Greffière, lors des débats : Mme Nadyra MOUNIEN
ARRET :
— contradictoire
— par mise à disposition de l’arrêt au greffe de la Cour, les parties en ayant été préalablement avisées dans les conditions prévues au deuxième alinéa de l’article 450 du code de procédure civile.
— signé par Christian HOURS, Président de chambre et par Nadyra MOUNIEN, Greffière présente lors du prononcé.
****
Par acte sous seing privé du 8 juin 2010, les époux X ont signé une promesse unilatérale de vente avec faculté de substitution portant sur un bien situé rue 8 Portefoin à Paris, sous condition suspensive d’obtention d’un prêt et ils ont versé une indemnité d’immobilisation de 53 000 €. L’acte authentique devait être régularisé dans le délai de trois mois.
Les époux X ont créé la SCI Marni Portefoin, avec l’assistance de la SCP de notaires Sfez, pour se substituer à eux dans l’acquisition du bien. Ils ont obtenu une offre de prêt le 14 octobre 2010.
Le 11 octobre 2010, un incendie a affecté les parties communes et privatives de l’immeuble. La date de signature de l’acte a été reportée pour permettre au promettant d’effectuer des travaux de remise en état. Le 20 décembre 2010, M. X a signé un premier avenant reportant la date de réalisation de la vente au 15 février 2011; les époux X n’ont pas signé le second avenant proposé par la venderesse, la SNC Portefoin, et reportant la date au 10 mai 2011.
Le 30 mai 2011, les époux X et la SCI ont fait assigner la société venderesse afin qu’il leur soit donné acte qu’ils régulariseront l’acte de vente après réalisation des travaux dans les parties privatives
et les parties communes, et en condamnation de la défenderesse à une indemnité d’immobilisation et des dommages-intérêts.
Le 14 avril 2011, la SNC Portefoin a fait délivrer une première sommation restée inefficace. Le 15 septembre suivant, ils ont adressé une seconde sommation aux époux X d’exercer l’option de l’article 1182 al3 du code civil dans sa rédaction en vigueur à l’époque et en cas d’option pour l’acquisition, d’avoir à comparaître le 7 octobre 2011; ceux-ci ne se sont pas présentés au rendez vous fixé et un procès-verbal de carence a été établi.
Par un jugement du tribunal de grande instance de Paris du 10 septembre 2013, ils ont été déboutés de leur demande de restitution de l’indemnité d’immobilisation.
Ils ont ensuite engagé la responsabilité de leur notaire la SCP Sfez pour manquement à ses obligations de diligence et de conseil et lui ont réclamé la somme de 87 536, 84 € à titre de dommages-intérêts.

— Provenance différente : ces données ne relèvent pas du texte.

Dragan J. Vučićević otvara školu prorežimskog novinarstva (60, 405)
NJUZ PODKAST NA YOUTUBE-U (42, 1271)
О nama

Par un jugement du 11 janvier 2017, le tribunal de grande instance de Paris a condamné la SCP Sfez à leur verser la somme de 18 000 € en indemnisation de la perte de chance d’exercer l’option de l’article 1182 al 2 du code civil, outre la somme de 3 500 € sur le fondement de l’article 700 du code de procédure civile.
Les époux X et la SCI Marni Portefoin ont formé appel de cette décision.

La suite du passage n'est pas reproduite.